Stabilisation des accords sur le droit syndical alors que les CSE sont en place. Ce thème devrait remonter dans la période 2022/2023 avec le renouvellement de ces instances.
Plus de 2/3 des accords sur les conditions de travail concernent la mise en place du télétravail.
Plus de la moitié des accords sur le temps de travail traitent de l’aménagement du temps de travail (modulation, annualisation ou cycles) alors que la durée collective n’est abordée que dans un accord sur cinq sur ce thème.

Qui signe les accords ?

Les accords interprofessionnels et de branche

C’est la CFDT qui signe le plus d’accords à ce niveau avec un taux de signature (1) de 84,2 %. Elle est suivie par FO (69,6 %), la CFE-CGC (58,9 %), la CFTC (50,1 %) et loin derrière la CGT avec 39,7 %. Cette dernière organisation est en progression par rapport à 2020 (+2,4 pts) mais n’atteint pas le taux de plus de 40 % atteint en 2019 alors qu’elle est représentative comme la CFDT dans plus de 90 % des branches. Le taux de signature progresse à FO (+5 pts) mais baisse pour la CFDT et la CFTC (-3 pts chacune). Cette dernière continue sa baisse depuis plusieurs années maintenant qui est probablement liée à une moindre présence dans les branches professionnelles.

Les accords d’entreprise

Dans l’ensemble toutes les organisations syndicales, même les plus contestataires, signent les accords d’entreprise là où elles sont présentes (voir tableau ci-dessous). C’est la CFDT qui signe le plus d’accords d’entreprise au total mais aussi celle qui signe le plus d’accords là où elle est représentative (93 %), mais juste un peu plus que la CFE-CGC, la CFTC, FO et l’UNSA.

Organisation Taux de signature [1] Propension à signer [2]
CFDT 55,9 % 93,0 %
CFE-CGC 32,8 % 92,2 %
CFTC 19,6 % 91,8 %
CGT 41,8 % 83,7 %
FO 32,2 % 90,1 %
Solidaires 4,3 % 69,6 %
UNSA 9,5 % 90 %

Tableau réalisé d’après le bilan de la négociation collective 2021 (ministère du Travail)

Les textes liés à la crise du COVID dans la négociation collective

Entre mars 2020 et décembre 2021, 42 accords de branche et 12 910 textes d’entreprises liés à la crise du COVID ont été enregistrés au ministère du Travail.

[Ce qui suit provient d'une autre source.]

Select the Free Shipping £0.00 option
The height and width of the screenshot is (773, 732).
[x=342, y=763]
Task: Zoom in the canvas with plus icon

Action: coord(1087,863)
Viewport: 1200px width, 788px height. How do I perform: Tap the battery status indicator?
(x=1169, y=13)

Dans les entreprises, l’essentiel des textes ont été signés entre mars et mai 2020. 43,3 % ont été signés par des délégués syndicaux. Ils concernent essentiellement le temps de travail (55,7 % des textes) et plus particulièrement l’aménagement du temps de travail.

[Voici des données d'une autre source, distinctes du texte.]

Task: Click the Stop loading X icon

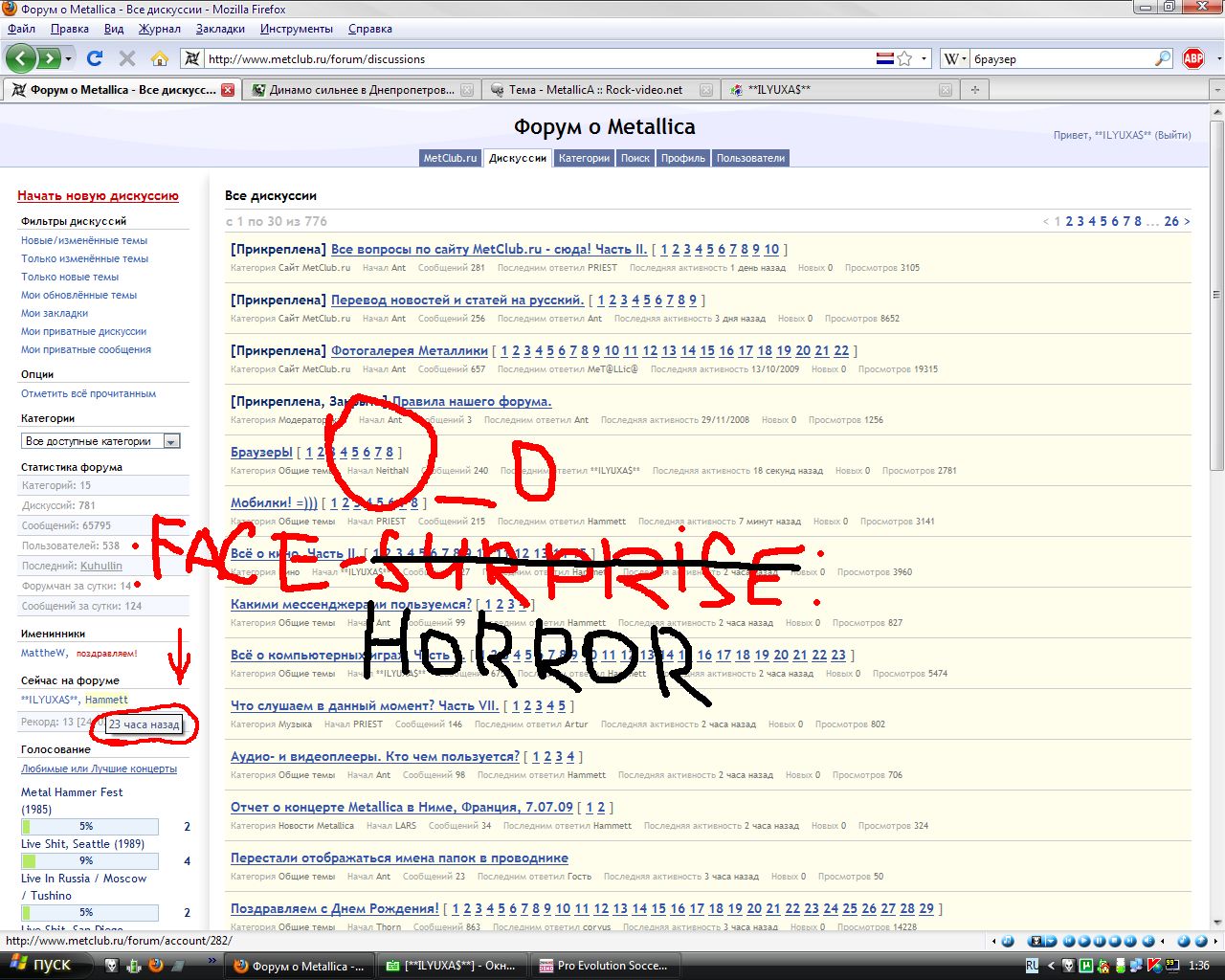Action: click(127, 58)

Ce bilan de la négociation collective ne montre pas d’évolutions sensibles par rapport aux années précédentes. Il démontre une fois de plus la vigueur de la négociation collective dans les branches professionnelles et dans les entreprises. Au niveau national interprofessionnel, la création de l’agenda autonome et la signature de nouveaux accords interprofessionnels en 2022 montrent la volonté des organisations patronales et syndicales d’affirmer la place primordiale des partenaires sociaux sur les questions sociales. Le dialogue social est une réalité dans de nombreuses entreprises même si encore trop de textes enregistrés émanent de décisions unilatérales de l’employeur ou d’une ratification faite en dehors des organisations syndicales notamment dans les entreprises de moins de 50 salariés.


Source


Notes :

[1Taux de signature : taux d’accords signés par une organisation sur l’ensemble des accords signés.

[2Propension à négocier : taux de signature des accords dans les entreprises où une organisation est représentative.